Stated task:
Answer these questions from the note-investing post:
1. What company does the author say invests in Non-Performing Mortgage Notes?
2. Besides how the company invests in defaulted mortgage notes, what does Part II summarize?
3. Who is the guide meant to give a simple explanation to?

Part II: Non-Performing Note Investing 101: The Basics

In my most recent post I outlined some of the more common questions I receive when explaining that my company, Seasoned Funding, LLC invests in Non-Performing Mortgage Notes. (You can read that post by clicking here.)

Part II of the 101 Guide to Investing in Non-Performing Notes is focused on explaining how we invest in defaulted mortgage notes and summarizes what happens once we buy the note. As I mentioned in the first post, this is the 101 Guide to Investing in Non-Performing Notes and is meant to be a simple explanation for someone who is unfamiliar with this industry. If you enjoy what you read here or are interested in finding out more, take a look at some of our past posts or contact us to find out how to work with us in the future. We’ve had large amounts of training, education, and practice in this field and understand the in’s and out’s that aren’t explained in detail here.

Where do you buy these notes/assets?

Listing:
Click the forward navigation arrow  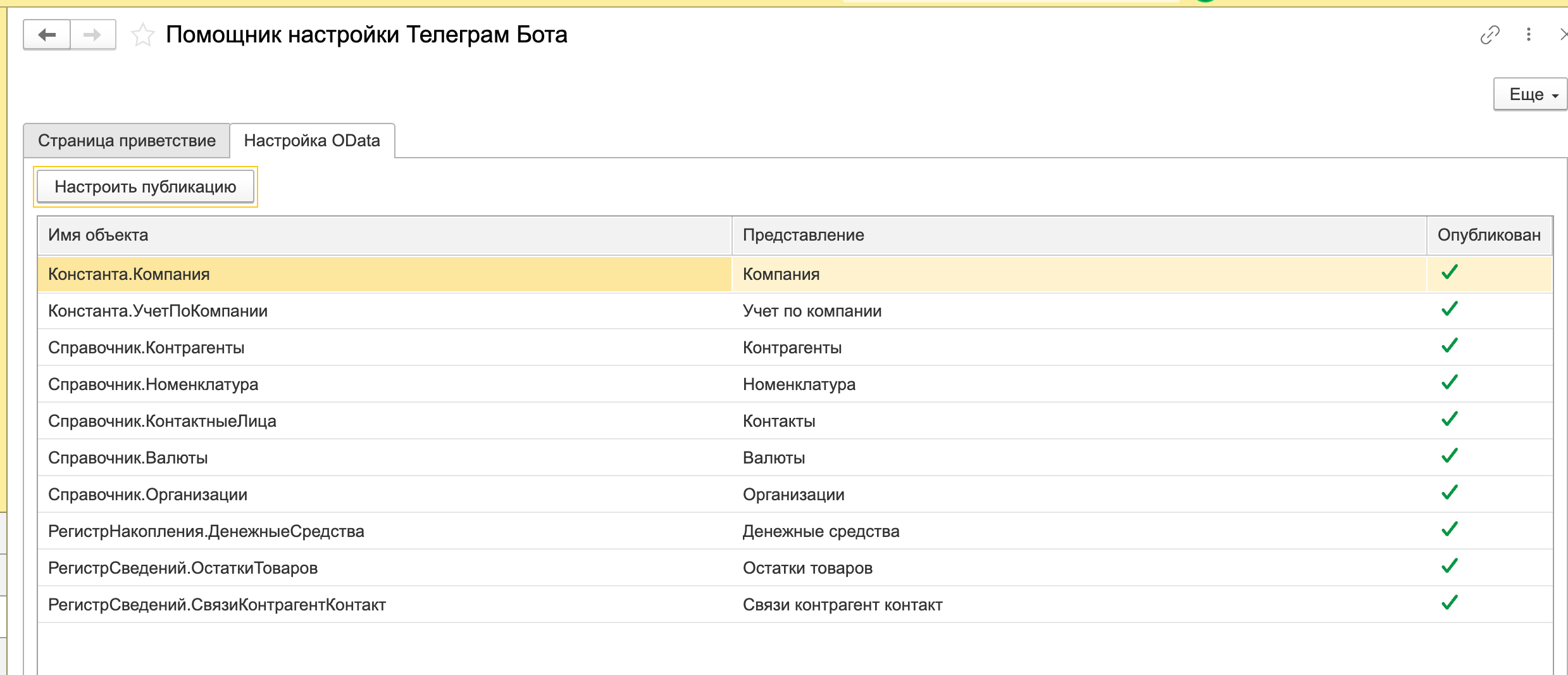(x=92, y=35)
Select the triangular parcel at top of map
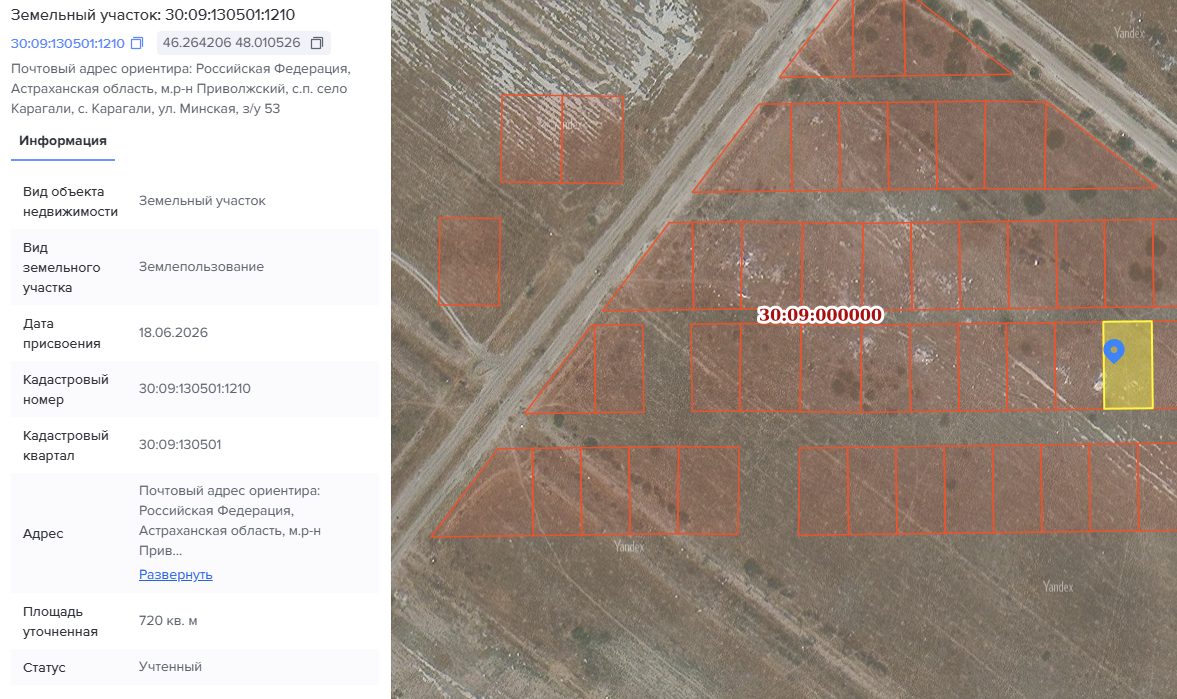The width and height of the screenshot is (1177, 699). (x=895, y=38)
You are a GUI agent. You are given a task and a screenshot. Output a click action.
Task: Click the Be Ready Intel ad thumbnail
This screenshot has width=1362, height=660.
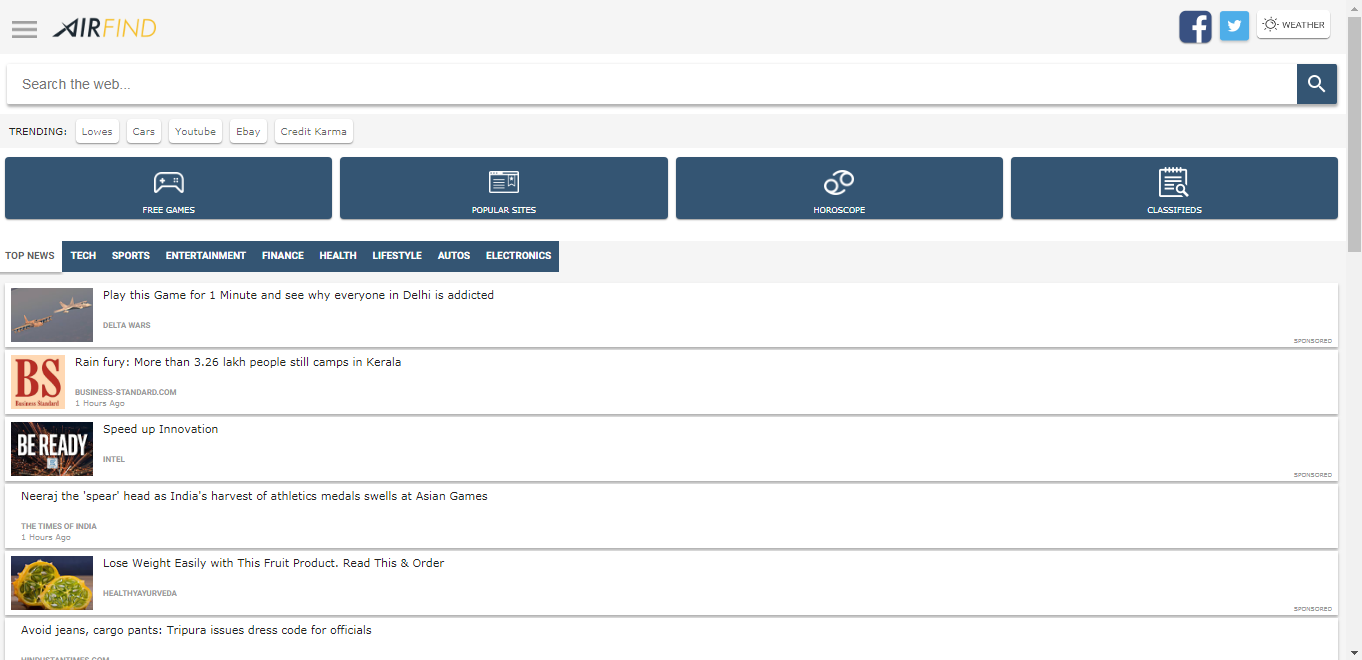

Written reply:
1. Seasoned Funding, LLC
2. What happens once the company buys the note.
3. Someone who is unfamiliar with this industry.